The new order replaced a previous 120-day suspension of the U.S. refugee program with a new onerous vetting process for refugees from 11 countries, nine which have Muslim-majority populations.

The program also indefinitely suspends the “following-to-join” program which aims to reunite refugees in the U.S. with their families.

Refugee advocates have already come out against the new order saying it is a continuation of Trump’s attempts to ban all Muslims from the U.S.

Schedules shows DeVos prioritizes private and religious schools

Ted S. Warren/AP

Education Secretary Betsy DeVos has been prioritizing religious and nontraditional schools in her first six months in office according to the New York Times.

A review of DeVos’s calendar shows that she has held frequent meetings with charter school advocates, school choice voucher supporters and advocates for allowing religious schools to receive taxpayer funding.

DeVos was criticized for not devoting more time to meeting with the more traditional players in the teaching community. “She has very much undermined public schooling, which 90% of children in America attend and which is the foundation to America’s democracy,” Randi Weingarten, the head of the American Federation of Teachers, told the paper.

HUD Secretary Ben Carson sued for delaying anti-segregation measure

Matt Rourke/AP

A group of civil rights groups are suing Secretary Ben Carson’s Department of Housing and Urban Development over it’s decision to delay implementation of an anti-segregation rule.

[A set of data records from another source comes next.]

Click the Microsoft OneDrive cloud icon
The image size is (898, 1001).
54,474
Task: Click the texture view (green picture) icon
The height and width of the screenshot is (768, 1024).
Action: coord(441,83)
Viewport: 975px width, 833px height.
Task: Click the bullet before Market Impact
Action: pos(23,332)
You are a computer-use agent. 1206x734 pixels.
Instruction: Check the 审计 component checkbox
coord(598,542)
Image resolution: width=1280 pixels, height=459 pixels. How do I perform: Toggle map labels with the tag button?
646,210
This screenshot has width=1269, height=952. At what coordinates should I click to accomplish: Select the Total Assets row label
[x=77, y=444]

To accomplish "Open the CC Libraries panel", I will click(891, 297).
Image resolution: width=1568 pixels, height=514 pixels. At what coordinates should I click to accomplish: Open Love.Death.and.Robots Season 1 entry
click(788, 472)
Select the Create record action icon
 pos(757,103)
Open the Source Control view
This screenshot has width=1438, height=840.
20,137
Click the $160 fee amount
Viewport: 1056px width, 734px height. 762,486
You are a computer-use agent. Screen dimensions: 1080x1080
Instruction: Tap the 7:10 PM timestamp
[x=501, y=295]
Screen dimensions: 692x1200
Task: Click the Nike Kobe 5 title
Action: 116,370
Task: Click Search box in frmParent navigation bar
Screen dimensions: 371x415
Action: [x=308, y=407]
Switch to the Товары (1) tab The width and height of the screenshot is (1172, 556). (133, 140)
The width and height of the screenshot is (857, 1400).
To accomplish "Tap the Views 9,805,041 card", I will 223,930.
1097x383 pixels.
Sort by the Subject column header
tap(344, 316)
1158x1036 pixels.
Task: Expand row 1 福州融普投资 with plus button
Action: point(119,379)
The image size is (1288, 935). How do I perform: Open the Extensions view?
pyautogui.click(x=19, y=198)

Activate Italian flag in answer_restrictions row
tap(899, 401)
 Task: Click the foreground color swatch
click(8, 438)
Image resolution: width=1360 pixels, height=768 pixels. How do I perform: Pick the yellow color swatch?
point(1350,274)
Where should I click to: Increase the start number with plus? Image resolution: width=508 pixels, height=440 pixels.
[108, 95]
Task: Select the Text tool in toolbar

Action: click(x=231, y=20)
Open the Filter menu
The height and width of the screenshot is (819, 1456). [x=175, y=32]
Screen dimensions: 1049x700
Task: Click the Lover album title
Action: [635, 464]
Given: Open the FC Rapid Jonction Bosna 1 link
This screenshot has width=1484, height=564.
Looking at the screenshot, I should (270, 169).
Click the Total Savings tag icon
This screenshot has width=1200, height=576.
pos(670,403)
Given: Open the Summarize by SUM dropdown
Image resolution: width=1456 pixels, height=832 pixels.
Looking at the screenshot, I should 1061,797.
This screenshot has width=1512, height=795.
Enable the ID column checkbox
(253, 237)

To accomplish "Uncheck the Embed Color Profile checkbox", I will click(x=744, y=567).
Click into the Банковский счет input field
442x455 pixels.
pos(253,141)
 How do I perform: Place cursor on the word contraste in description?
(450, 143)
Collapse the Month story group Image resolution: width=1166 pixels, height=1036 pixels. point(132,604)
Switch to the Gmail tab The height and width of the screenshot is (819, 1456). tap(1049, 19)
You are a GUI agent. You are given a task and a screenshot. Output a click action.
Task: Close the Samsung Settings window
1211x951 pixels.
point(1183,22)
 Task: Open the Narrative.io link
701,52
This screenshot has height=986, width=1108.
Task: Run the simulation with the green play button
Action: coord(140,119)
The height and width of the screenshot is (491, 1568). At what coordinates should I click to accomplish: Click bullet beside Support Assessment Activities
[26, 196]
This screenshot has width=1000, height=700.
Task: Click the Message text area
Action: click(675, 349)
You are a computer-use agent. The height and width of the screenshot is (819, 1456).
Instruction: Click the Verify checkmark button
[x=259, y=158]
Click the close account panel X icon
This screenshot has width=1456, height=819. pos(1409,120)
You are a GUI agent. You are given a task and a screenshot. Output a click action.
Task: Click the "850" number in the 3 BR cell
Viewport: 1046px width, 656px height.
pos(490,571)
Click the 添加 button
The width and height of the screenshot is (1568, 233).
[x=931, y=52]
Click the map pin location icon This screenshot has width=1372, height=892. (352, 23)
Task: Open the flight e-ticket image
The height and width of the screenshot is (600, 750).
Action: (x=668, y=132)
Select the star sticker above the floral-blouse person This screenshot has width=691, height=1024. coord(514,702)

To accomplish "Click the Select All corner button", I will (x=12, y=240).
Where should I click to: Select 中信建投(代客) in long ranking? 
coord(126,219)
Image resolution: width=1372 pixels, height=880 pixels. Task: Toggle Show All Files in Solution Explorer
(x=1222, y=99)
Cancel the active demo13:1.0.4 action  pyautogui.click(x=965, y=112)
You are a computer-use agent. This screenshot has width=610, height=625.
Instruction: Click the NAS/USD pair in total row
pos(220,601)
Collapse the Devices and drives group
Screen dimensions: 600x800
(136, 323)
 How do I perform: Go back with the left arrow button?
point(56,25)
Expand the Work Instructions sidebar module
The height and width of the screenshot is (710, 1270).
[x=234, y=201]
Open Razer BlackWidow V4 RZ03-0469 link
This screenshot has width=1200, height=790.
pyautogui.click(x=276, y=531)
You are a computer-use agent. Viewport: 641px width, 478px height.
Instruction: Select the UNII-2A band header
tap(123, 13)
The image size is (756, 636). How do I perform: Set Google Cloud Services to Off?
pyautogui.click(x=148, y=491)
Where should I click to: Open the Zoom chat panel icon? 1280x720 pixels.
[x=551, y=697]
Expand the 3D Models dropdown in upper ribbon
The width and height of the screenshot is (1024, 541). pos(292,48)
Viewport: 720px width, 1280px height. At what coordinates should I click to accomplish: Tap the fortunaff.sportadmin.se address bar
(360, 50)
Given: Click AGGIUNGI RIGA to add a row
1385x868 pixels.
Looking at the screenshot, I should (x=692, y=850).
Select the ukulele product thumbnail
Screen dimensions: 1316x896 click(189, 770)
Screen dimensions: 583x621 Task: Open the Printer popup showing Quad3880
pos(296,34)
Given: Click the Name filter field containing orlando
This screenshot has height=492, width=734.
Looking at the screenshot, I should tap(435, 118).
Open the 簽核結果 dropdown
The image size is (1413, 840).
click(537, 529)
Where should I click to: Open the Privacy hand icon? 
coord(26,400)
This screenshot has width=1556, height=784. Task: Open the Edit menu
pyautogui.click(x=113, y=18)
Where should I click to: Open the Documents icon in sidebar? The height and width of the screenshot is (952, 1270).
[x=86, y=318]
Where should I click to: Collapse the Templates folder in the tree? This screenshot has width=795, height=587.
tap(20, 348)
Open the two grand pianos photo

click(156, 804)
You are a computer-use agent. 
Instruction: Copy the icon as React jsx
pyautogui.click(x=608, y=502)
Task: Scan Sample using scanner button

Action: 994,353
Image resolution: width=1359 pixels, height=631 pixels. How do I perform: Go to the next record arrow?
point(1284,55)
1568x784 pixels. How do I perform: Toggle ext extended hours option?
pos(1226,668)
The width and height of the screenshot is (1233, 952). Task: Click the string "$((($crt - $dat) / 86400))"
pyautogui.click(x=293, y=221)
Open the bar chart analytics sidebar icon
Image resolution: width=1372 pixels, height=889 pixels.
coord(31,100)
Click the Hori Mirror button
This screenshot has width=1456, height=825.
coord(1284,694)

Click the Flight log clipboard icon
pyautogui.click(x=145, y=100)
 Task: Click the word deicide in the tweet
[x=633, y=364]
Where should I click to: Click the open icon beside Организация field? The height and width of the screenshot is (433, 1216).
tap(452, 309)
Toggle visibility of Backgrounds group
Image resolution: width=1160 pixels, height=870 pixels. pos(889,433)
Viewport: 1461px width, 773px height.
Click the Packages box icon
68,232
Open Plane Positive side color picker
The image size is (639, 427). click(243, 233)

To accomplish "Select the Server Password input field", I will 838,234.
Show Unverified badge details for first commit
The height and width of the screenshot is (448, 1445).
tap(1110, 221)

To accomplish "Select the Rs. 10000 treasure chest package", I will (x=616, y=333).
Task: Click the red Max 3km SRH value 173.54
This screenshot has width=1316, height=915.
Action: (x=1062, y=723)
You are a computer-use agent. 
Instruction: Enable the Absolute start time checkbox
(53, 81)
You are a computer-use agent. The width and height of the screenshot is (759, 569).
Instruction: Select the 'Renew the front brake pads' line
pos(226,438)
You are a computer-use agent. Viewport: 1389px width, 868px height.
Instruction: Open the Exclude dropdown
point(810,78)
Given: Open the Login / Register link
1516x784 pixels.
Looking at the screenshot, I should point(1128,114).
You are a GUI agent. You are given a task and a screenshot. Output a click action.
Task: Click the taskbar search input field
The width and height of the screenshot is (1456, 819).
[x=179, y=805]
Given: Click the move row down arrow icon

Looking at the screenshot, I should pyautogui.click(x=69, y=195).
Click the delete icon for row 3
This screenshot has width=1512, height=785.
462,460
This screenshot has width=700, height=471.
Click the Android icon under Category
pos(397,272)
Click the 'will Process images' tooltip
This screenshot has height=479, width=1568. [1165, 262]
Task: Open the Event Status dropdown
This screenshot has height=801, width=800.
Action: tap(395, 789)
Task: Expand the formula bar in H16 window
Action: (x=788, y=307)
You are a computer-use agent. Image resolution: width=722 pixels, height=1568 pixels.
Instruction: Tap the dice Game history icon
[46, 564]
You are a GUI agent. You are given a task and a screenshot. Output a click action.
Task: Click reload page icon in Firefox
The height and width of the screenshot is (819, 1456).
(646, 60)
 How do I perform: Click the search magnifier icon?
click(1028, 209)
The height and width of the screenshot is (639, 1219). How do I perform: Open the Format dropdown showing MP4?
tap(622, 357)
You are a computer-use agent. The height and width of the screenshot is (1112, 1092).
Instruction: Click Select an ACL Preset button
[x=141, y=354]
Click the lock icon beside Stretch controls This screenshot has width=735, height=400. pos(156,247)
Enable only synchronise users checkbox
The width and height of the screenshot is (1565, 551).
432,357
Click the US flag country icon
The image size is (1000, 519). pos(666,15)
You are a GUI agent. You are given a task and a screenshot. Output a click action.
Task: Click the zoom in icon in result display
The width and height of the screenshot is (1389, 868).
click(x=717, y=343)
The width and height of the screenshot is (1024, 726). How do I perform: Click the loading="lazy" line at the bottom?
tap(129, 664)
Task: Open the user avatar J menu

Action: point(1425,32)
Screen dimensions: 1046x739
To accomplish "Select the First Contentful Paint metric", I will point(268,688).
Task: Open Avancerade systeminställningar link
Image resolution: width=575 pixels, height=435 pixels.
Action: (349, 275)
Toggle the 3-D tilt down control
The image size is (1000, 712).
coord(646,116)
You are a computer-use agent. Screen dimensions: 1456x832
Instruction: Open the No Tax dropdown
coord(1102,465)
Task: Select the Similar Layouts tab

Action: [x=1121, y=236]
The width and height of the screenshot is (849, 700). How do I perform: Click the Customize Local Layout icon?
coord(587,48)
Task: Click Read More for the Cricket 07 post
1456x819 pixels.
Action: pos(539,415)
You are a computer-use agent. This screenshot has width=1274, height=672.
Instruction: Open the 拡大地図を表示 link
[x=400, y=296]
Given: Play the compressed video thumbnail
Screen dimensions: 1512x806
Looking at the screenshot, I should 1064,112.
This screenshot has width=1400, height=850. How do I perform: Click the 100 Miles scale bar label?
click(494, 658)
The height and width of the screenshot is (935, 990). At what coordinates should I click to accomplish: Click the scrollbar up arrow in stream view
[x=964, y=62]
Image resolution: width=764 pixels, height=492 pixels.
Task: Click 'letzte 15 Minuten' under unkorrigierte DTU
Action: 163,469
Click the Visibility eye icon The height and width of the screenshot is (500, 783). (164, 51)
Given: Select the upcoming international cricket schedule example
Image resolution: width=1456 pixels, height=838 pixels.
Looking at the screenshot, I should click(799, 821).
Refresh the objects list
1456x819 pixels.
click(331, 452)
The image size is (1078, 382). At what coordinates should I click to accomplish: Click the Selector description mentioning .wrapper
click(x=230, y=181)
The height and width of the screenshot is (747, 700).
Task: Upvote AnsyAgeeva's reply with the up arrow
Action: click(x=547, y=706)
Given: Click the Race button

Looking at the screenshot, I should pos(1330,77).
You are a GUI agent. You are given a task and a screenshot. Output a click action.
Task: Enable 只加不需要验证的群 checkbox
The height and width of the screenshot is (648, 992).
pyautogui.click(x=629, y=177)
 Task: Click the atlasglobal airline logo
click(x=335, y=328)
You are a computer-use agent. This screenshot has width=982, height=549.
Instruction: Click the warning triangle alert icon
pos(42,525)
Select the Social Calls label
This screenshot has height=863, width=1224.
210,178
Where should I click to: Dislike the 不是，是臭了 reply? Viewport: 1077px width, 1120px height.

The group is suing over Carson’s decision to push back by two years the mandatory implementation of the Small Area Fair Market Rent program.

SAFMR, which had been set to go into effect next year, would have given low income people living in impoverished neighborhoods the opportunity to move into better neighborhoods at subsidized rent prices.

A HUD spokesperson told The Intercept that delaying the implementation of the rule does not represent an change in policy with regard to affordable housing.